What Are Trigonometric Ratios of Complementary Angles?
Two angles are complementary if they sum to $90°$, and the trigonometric ratios of complementary angles state that each ratio of an angle equals the corresponding co-ratio of its complement. So for any acute angle $\theta$, the angle $(90° - \theta)$ is its complement, and the two angles' ratios are linked by a fixed set of identities — also called the cofunction identities.
Here are all six, the central result of this topic:
$$\sin(90° - \theta) = \cos\theta \qquad \cos(90° - \theta) = \sin\theta$$
$$\tan(90° - \theta) = \cot\theta \qquad \cot(90° - \theta) = \tan\theta$$
$$\sec(90° - \theta) = \csc\theta \qquad \csc(90° - \theta) = \sec\theta$$
The pattern: each ratio turns into its co-ratio (sine ↔ cosine, tangent ↔ cotangent, secant ↔ cosecant) when the angle is replaced by its complement. These are the same pairings collected in the cofunction identities; here we focus on the complementary-angle logic behind them.
Complementary is not supplementary. Complementary angles sum to $90°$; supplementary angles sum to $180°$. The identities above hold only for the $90°$ pairing — mixing the two is a common early error.
How Are the Complementary-Angle Identities Proved?
The proof needs nothing beyond a single right triangle. Take a right triangle $ABC$ with the right angle at $C$. The two acute angles, at $A$ and $B$, must add to $90°$ (the angles of any triangle sum to $180°$, and $C$ already uses $90°$). So if $\angle A = \theta$, then $\angle B = 90° - \theta$ — the two acute angles are always complementary.
Now label the sides relative to $\angle A = \theta$:
the side opposite $A$ is $BC = a$,
the side adjacent to $A$ is $AC = b$,
the hypotenuse is $AB = c$.
By definition, $\sin\theta = \frac{a}{c}$ and $\cos\theta = \frac{b}{c}$.

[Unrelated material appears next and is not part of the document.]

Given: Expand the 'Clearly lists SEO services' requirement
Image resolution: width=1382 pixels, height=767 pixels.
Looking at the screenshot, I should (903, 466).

Here is the key observation: the side opposite $A$ is the side adjacent to $B$, and vice versa. So for the angle $\angle B = 90° - \theta$:
its opposite side is $b$ (which was adjacent to $A$),
its adjacent side is $a$ (which was opposite $A$).
Therefore:
$$\sin(90° - \theta) = \sin B = \frac{\text{opposite to }B}{\text{hypotenuse}} = \frac{b}{c} = \cos\theta$$
$$\cos(90° - \theta) = \cos B = \frac{\text{adjacent to }B}{\text{hypotenuse}} = \frac{a}{c} = \sin\theta$$
The tangent identity follows from the quotient relation:
$$\tan(90° - \theta) = \frac{\sin(90° - \theta)}{\cos(90° - \theta)} = \frac{\cos\theta}{\sin\theta} = \cot\theta$$
and the secant/cosecant identities follow by taking reciprocals. The whole family rests on one fact: swapping the two acute angles of a right triangle swaps "opposite" and "adjacent."
A Quick Numerical Check
You can verify the identities against the trigonometric ratios of specific angles you already know. Take $\theta = 30°$, so $90° - \theta = 60°$:
$$\sin(90° - 30°) = \sin 60° = \frac{\sqrt{3}}{2}, \qquad \cos 30° = \frac{\sqrt{3}}{2} \checkmark$$
$$\tan(90° - 30°) = \tan 60° = \sqrt{3}, \qquad \cot 30° = \sqrt{3} \checkmark$$
Both match. The identities are not approximations; they are exact, for every angle.
Examples of Trigonometric Ratios of Complementary Angles
Example 1
Evaluate $\dfrac{\sin 18°}{\cos 72°}$.
Notice $72° = 90° - 18°$, so $\cos 72° = \cos(90° - 18°) = \sin 18°$.
$$\frac{\sin 18°}{\cos 72°} = \frac{\sin 18°}{\sin 18°} = 1$$
Final answer: $1$.
Example 2
Evaluate $\tan 26° - \cot 64°$.
A first instinct is to subtract the angles or assume the two terms are unrelated and reach for a calculator. Test the relationship instead: $64° = 90° - 26°$, and $\cot(90° - \theta) = \tan\theta$, so $\cot 64° = \cot(90° - 26°) = \tan 26°$.
That makes the two terms identical:
$$\tan 26° - \cot 64° = \tan 26° - \tan 26° = 0$$
Final answer: $0$. The complementary relationship collapses the whole expression — no calculator needed.
Example 3
Evaluate $\cos 48° - \sin 42°$.
Since $48° = 90° - 42°$, we have $\cos 48° = \cos(90° - 42°) = \sin 42°$.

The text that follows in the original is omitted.